● Consegna: Trascrivi parola per parola l'intero estratto del testo sui presidenti della squadra di calcio.

● Estratto del testo:
------

L’elenco sarebbe troppo lungo. Fate voi. Dal gol di Camozzi a Cosenza, passando per gli spareggi di fine anni ’80, il gol di Cozza a Brescia o l’Olimpico espugnato al primo anno di Serie A, finendo col campionato trionfale del 2019-20 in C. E perché no, persino il gol di Canotto all’Ascoli fa entrare Saladini tra i patron che, almeno per qualche minuto, ci hanno regalato una forte emozione.

Poi ci sono stati anche quei presidenti capaci, oltre che di farci vibrare l’anima, anche di costruire qualcosa. Pino Benedetto ha messo su il Sant’Agata, Lillo Foti lo ha portato avanti costruendoci di fatto un’epoca forse irripetibile. Entrambi capaci di cessioni importanti, linfa vitale: da Massimo Orlando alla Juventus a Rolando Bianchi al Manchester City, anche qui la lista è piena.

Poi uno pensa a Praticò. Ci ripensa. Si concentra. Si sforza. Ma vengono in mente solo guai. E figuracce.

------

● Dati forniti:
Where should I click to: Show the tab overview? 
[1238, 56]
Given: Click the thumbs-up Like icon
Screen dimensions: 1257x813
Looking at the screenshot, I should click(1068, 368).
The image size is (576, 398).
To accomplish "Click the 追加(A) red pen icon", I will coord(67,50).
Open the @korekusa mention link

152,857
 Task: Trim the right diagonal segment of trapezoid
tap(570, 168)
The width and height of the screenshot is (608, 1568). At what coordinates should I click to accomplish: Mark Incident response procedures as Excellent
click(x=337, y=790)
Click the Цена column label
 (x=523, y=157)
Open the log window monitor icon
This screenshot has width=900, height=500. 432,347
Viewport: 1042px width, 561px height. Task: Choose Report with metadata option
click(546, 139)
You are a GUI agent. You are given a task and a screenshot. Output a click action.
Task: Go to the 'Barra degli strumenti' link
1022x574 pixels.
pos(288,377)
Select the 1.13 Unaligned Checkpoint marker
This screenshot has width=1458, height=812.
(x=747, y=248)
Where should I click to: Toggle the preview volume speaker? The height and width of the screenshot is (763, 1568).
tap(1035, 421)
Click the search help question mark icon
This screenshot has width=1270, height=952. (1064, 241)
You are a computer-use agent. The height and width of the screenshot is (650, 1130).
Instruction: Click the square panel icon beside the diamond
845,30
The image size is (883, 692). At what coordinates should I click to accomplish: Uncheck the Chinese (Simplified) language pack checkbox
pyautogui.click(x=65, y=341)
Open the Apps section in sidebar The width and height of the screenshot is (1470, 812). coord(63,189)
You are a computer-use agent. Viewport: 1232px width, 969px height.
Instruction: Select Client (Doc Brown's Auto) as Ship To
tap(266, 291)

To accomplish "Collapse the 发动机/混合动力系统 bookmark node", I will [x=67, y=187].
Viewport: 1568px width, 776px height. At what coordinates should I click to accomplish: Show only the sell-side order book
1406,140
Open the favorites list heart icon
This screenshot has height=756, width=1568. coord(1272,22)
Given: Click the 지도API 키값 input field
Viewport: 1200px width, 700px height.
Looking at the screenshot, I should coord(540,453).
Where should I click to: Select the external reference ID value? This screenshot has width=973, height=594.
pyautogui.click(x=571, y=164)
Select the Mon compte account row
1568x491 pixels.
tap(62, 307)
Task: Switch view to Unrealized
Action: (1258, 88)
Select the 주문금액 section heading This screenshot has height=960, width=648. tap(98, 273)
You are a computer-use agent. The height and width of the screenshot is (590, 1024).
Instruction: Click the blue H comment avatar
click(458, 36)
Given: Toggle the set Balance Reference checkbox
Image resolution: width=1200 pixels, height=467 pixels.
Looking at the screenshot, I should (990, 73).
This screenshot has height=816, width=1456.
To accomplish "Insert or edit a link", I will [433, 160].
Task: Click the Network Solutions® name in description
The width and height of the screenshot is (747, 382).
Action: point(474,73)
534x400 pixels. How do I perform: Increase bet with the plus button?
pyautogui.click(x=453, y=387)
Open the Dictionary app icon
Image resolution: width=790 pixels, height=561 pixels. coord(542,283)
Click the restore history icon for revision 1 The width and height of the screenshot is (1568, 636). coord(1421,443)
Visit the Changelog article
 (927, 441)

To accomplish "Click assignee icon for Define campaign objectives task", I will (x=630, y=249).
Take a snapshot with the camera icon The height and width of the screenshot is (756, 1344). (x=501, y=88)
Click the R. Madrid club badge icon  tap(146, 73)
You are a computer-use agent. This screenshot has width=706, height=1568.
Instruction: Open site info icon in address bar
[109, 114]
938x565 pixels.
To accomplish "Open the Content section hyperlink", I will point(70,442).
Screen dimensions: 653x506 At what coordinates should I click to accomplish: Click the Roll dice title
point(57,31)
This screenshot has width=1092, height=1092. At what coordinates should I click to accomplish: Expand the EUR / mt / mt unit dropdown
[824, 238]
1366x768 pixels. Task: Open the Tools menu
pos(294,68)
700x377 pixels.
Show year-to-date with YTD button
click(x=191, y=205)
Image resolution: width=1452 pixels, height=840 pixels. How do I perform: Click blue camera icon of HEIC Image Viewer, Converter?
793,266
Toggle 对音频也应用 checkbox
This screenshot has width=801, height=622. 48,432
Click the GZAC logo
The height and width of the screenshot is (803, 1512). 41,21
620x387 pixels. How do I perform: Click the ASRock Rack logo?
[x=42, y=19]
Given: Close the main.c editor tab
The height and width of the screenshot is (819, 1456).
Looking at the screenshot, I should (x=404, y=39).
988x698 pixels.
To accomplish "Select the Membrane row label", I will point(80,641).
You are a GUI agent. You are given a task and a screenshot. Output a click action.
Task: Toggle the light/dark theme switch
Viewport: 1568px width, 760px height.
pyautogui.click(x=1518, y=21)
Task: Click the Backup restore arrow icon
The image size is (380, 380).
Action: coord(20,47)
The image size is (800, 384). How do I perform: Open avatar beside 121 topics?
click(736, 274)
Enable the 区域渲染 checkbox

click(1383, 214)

------

● Risposta corretta:
L’elenco sarebbe troppo lungo. Fate voi. Dal gol di Camozzi a Cosenza, passando per gli spareggi di fine anni ’80, il gol di Cozza a Brescia o l’Olimpico espugnato al primo anno di Serie A, finendo col campionato trionfale del 2019-20 in C. E perché no, persino il gol di Canotto all’Ascoli fa entrare Saladini tra i patron che, almeno per qualche minuto, ci hanno regalato una forte emozione.

Poi ci sono stati anche quei presidenti capaci, oltre che di farci vibrare l’anima, anche di costruire qualcosa. Pino Benedetto ha messo su il Sant’Agata, Lillo Foti lo ha portato avanti costruendoci di fatto un’epoca forse irripetibile. Entrambi capaci di cessioni importanti, linfa vitale: da Massimo Orlando alla Juventus a Rolando Bianchi al Manchester City, anche qui la lista è piena.

Poi uno pensa a Praticò. Ci ripensa. Si concentra. Si sforza. Ma vengono in mente solo guai. E figuracce.